Alphabet also is a 4-star rated stock. That trades at about a 40% discount to what we think that that company is worth. Now, besides that, Amazon (AMZN) is another one that we have on that list. It’s rated 4-stars. It trades at a 40% discount to our fair value. I think what the market right now is missing is that, they’re looking at your growth prospects this year and they’re looking specifically at the retail business, and the amount of growth that they’re going to experience this year, it was going to be less than I think what people are necessarily hoping for.

We also have to realize, too, that we had two years of just extraordinarily strong growth in Amazon because of the pandemic and because of more people shopping online. I also think the market is missing some of the growth prospects of the company. So, their AWS business is still growing exceedingly fast. And I also really like their advertising business. That’s really a strong part of their business that I think the market is underestimating today.

And then, interestingly, on the list, there’s actually two banks now, so JPMorgan (JPM) and Bank of America (BAC). So, Bank of America, a 4-star rated stock trading at a 20% discount to fair value. JPMorgan, certainly one of the strongest banks out there, 4 stars, trading at a 28% discount to fair value.

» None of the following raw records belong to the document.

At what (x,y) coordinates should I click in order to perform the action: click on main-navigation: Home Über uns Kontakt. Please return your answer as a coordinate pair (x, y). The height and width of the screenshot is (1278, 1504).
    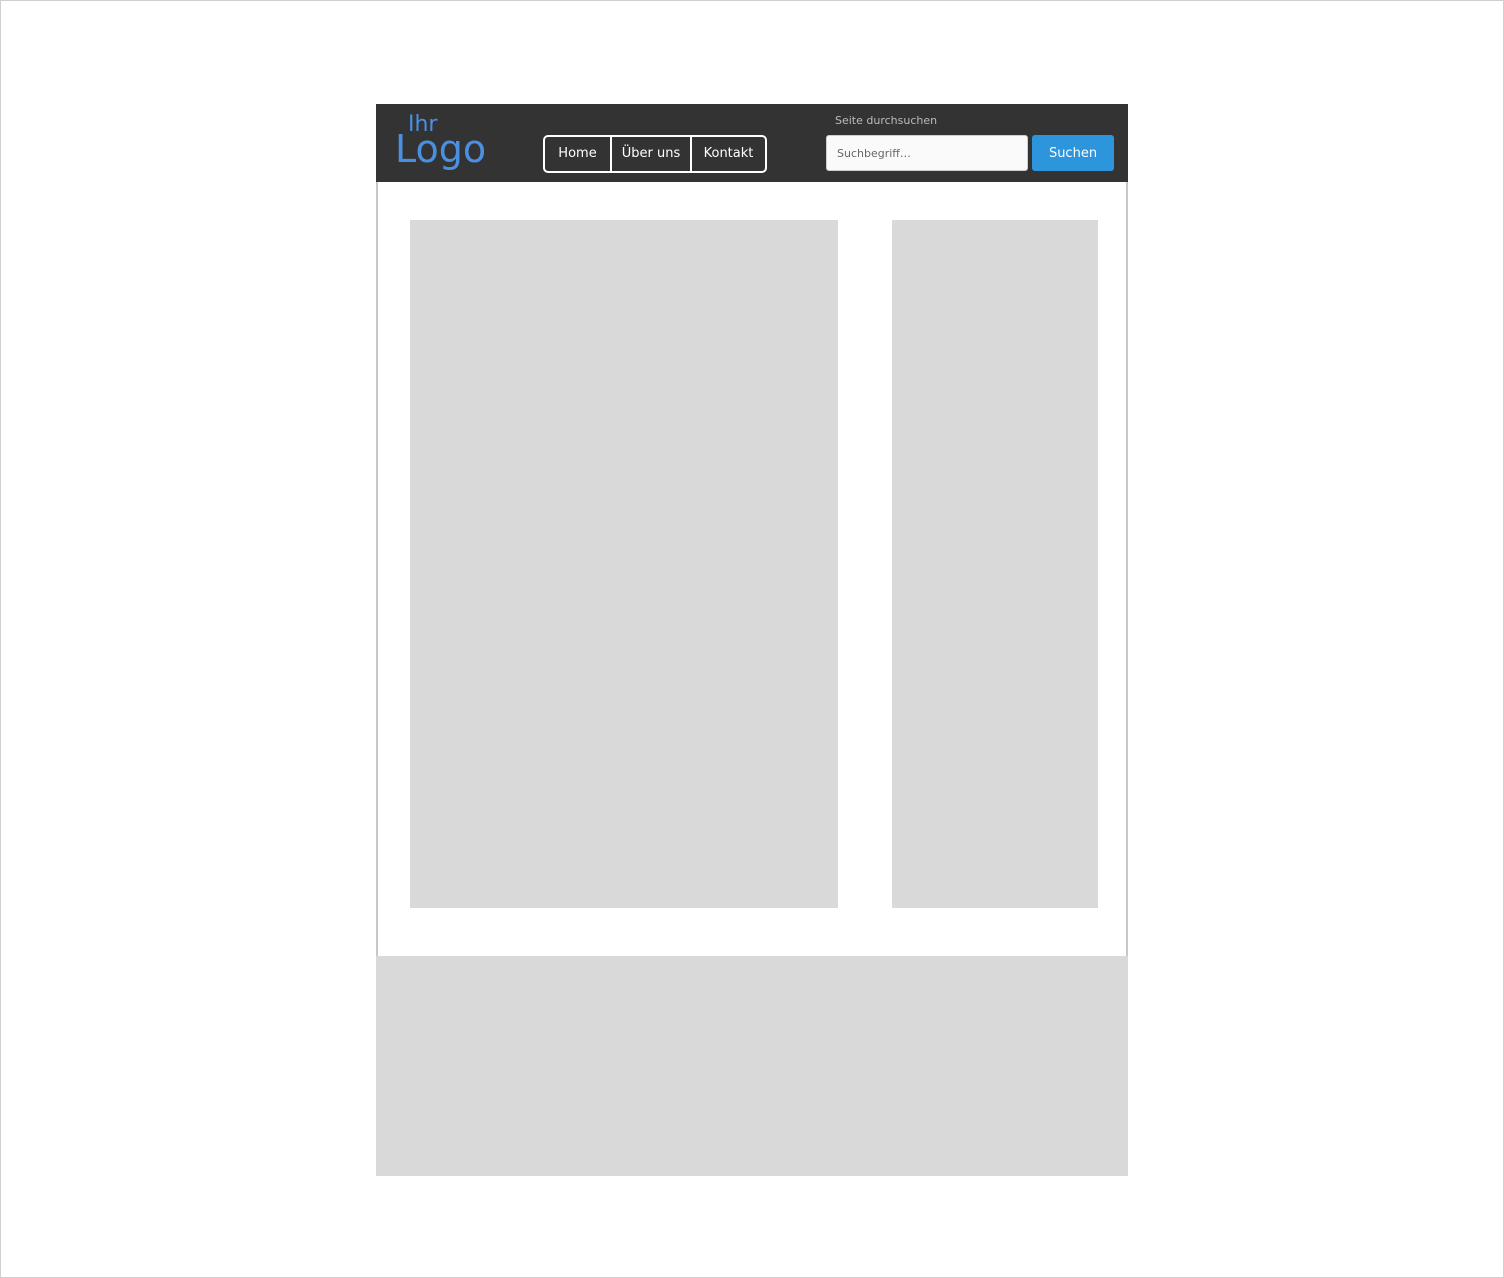
    Looking at the image, I should click on (655, 154).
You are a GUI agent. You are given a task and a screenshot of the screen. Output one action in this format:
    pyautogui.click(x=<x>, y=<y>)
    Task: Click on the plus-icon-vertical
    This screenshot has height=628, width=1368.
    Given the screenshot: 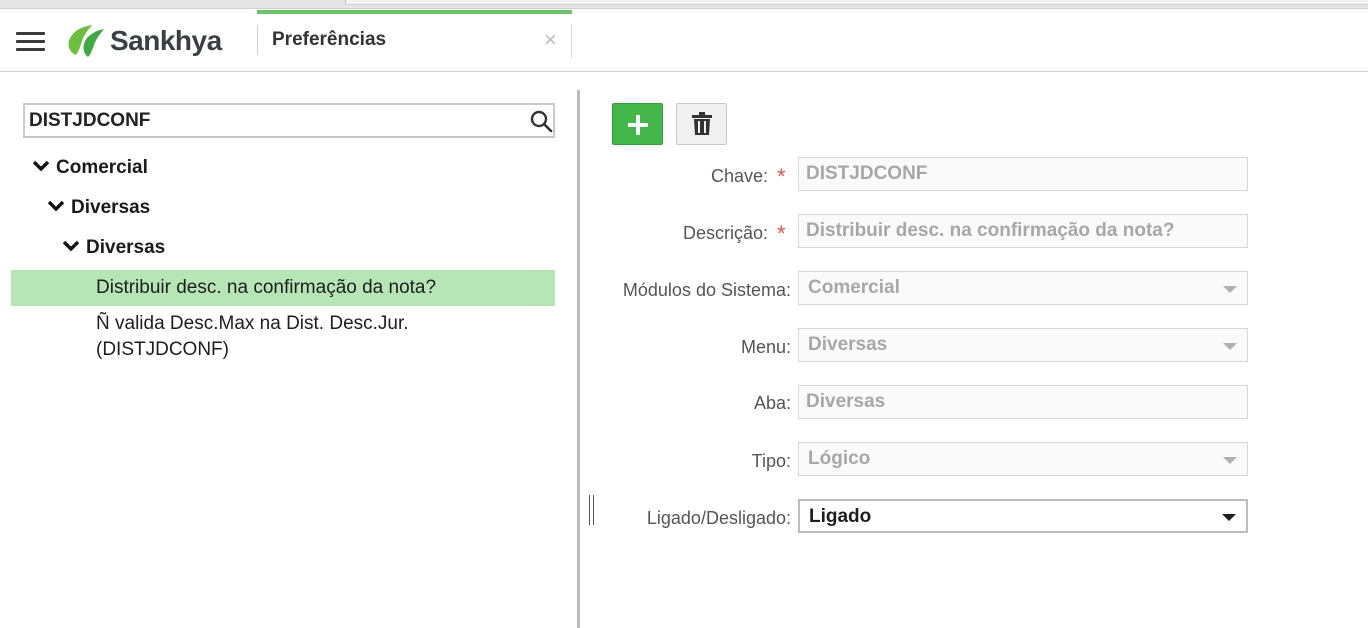 What is the action you would take?
    pyautogui.click(x=638, y=125)
    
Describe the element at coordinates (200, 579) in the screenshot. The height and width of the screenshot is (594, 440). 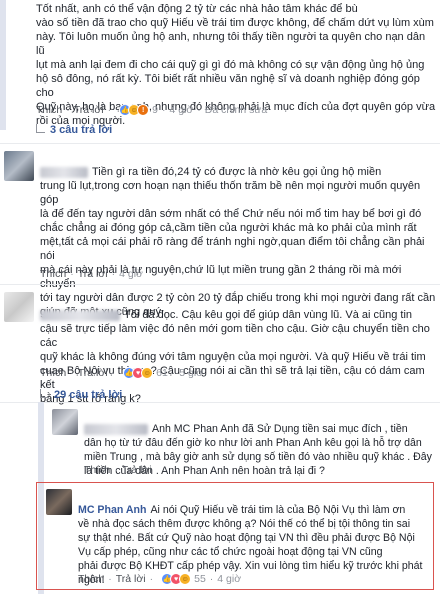
I see `reaction-count: 55` at that location.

So, I think this year what’s happened in the financials and the banks specifically is that a lot of investors have been ratcheting up their expectations for the amount of loan losses, just considering we did have negative GDP growth on the first half of the year. It’s still kind of unclear exactly how GDP growth is going to evolve over the next couple of quarters. So, I think people are concerned that if we do enter a recession and depending on how long that recession lasts, how deep that recession may be, they’re bringing their loan-loss reserves up, but we think they’re bringing those loan-loss reserve expectations up too far. So, we have actually increased ours as well. We brought them back up to what we consider to be more, historically, normalized levels. And based on that, we think both of those stocks are undervalued today.

Dziubinski: Well, Dave, thanks for your time today, the insights into mega-cap stocks, why they’re so important for the market performance, and of course, your stock ideas. We always like to hear those.

Sekera: All right. Well, thank you, Susan.

Dziubinski: I’m Susan Dziubinski with Morningstar. Thanks for tuning in.